Mystical Experience in Freediving
Authors: Olga Mitina, Mir Mirsaidov, Natalia Molchanova, Andy Tutrin
DOI / Source: n/a
Date: n/a
Reading level: Intermediate
Why This Matters for Freedivers
Some divers report “strange” or deeply meaningful experiences at depth (often around 40–50 m), and they usually keep quiet because it sounds too weird to explain. This paper tries to treat those stories seriously and asks: are these experiences real and measurable, and do they relate to mindset, safety, training style, and how we handle discomfort during breath-hold?
Synopsis
Freediving isn’t only about lungs, fins, and equalisation. Many divers also talk about moments that feel bigger than sport: a sudden calm, a sense of unity, timelessness, or a powerful emotional “reset” that’s hard to describe afterward. These experiences are often brushed off as exaggeration, imagination, or “narcosis talk.” The authors of this draft preprint argue that it’s worth looking closer—because similar experiences have been studied in psychology for decades under the label mystical experience.
Their main idea is simple: at depth, the partial pressure of carbon dioxide (CO₂) rises, and CO₂ can have narcotic effects. Combine that with the classic freediving ingredients—quiet water, intense focus, letting go, and a strong “set and setting” (feeling safe, supported, and open)—and you may create conditions where unusual states of consciousness can occur. The authors connect this to earlier work on altered states from breathing gas mixtures, and they also discuss (more speculatively) whether biological compounds linked to hypoxia-related brain protection might play a role.
To test whether “mystical experience in freediving” is just random storytelling or something measurable, they ran an anonymous online survey using the MEQ30 (Mystical Experience Questionnaire), a well-known tool used in research on psychedelics, meditation, and religious experiences. The survey attracted hundreds of freedivers in two languages. The authors then used statistical methods (confirmatory factor analysis) to check whether freedivers’ responses fit the same underlying pattern seen in other contexts.

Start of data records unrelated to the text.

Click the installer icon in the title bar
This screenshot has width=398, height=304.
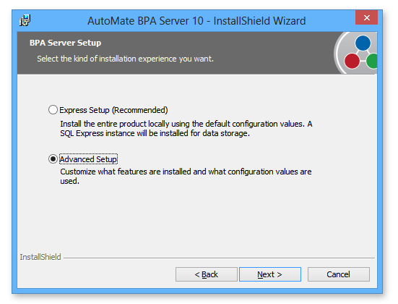coord(25,20)
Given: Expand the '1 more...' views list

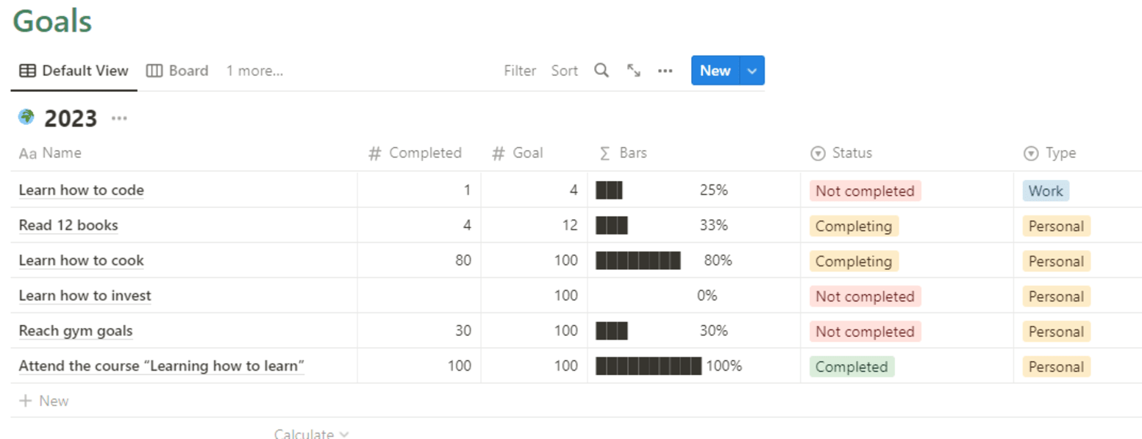Looking at the screenshot, I should pos(254,71).
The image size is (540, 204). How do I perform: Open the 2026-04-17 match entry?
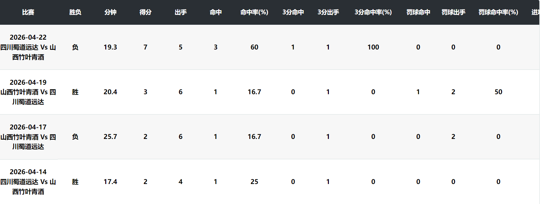tap(28, 137)
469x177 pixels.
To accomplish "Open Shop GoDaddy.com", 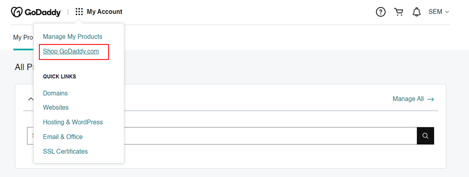I will [71, 51].
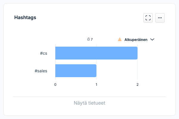Click the divider line above Näytä tietueet

(89, 97)
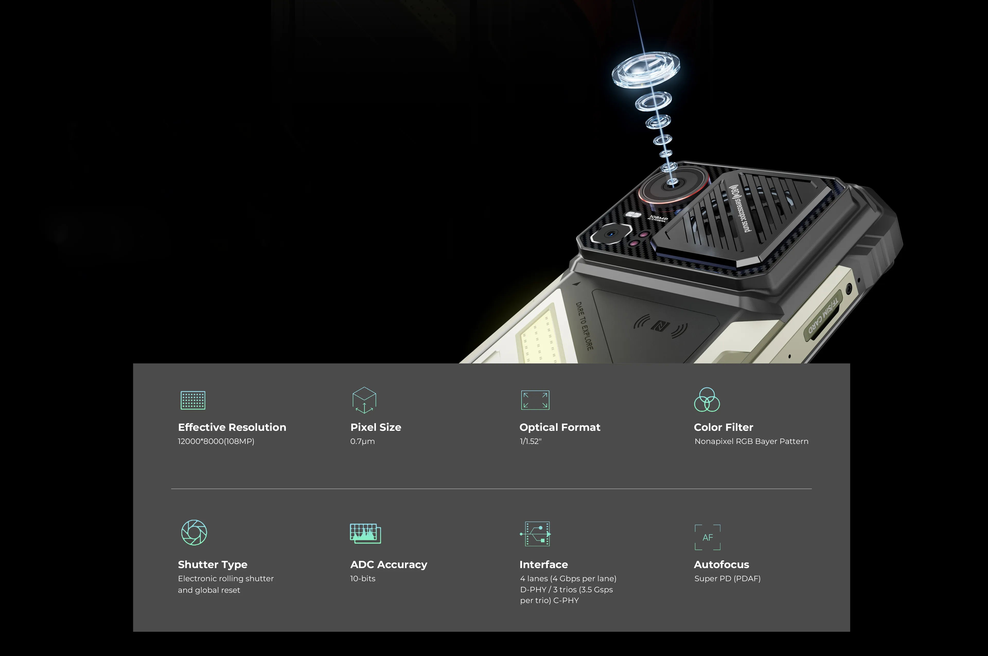988x656 pixels.
Task: Click the Optical Format expand-arrows icon
Action: pos(535,400)
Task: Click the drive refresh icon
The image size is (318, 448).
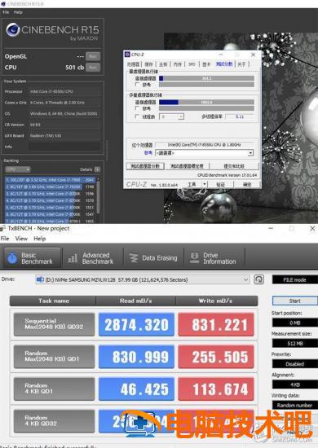Action: point(258,279)
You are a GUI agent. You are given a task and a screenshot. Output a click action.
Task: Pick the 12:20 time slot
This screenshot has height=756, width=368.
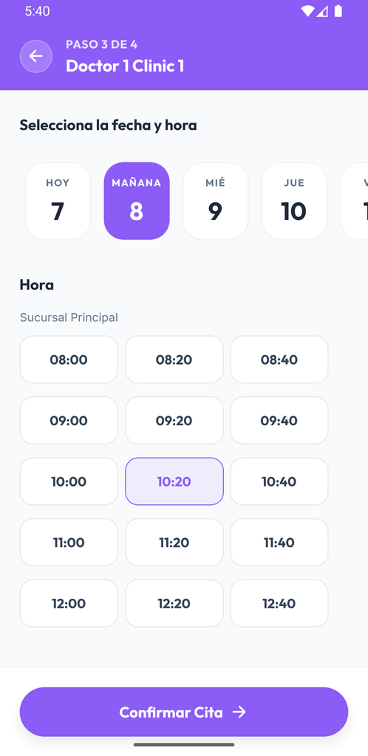(174, 604)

Their key claim: yes—the same basic structure shows up. In other words, when freedivers describe these experiences, their answers cluster in a way that looks like the established “mystical experience” framework (things like unity, sacredness, timelessness, and ineffability—“I can’t put it into words”). They also discuss why these experiences might be more likely in divers who are calm and process-focused, and less likely when someone is highly goal-fixated or tense. The paper finishes by proposing future research directions (including safer, controlled testing ideas) and notes that any practical “applications” would need care, ethics, and strong safety boundaries.
Abstract
This draft preprint explores reports from breath-hold freedivers describing unusual, highly meaningful states of consciousness sometimes occurring during deep dives. The authors propose that deep-water conditions—especially elevated partial pressure of endogenous CO₂, combined with a calm mindset and a supportive setting—may contribute to experiences resembling those described in psychological research as “mystical experience.” To test whether such experiences can be measured in a structured way, an anonymous online survey of freedivers was conducted using the Mystical Experience Questionnaire (MEQ30) in two languages. Confirmatory factor analysis was used to assess whether freedivers’ responses fit the established MEQ30 factor structure. The authors report that the MEQ30 framework is applicable in freediving and that mystical-type experiences appear to occur across a spectrum among respondents, from low to high intensity. The paper discusses potential moderators such as goal-fixation versus calm openness, outlines limitations (including self-selection bias and lack of demographic data), and proposes future research directions, including safer controlled approaches to investigating altered states in freediving and possible biological correlates.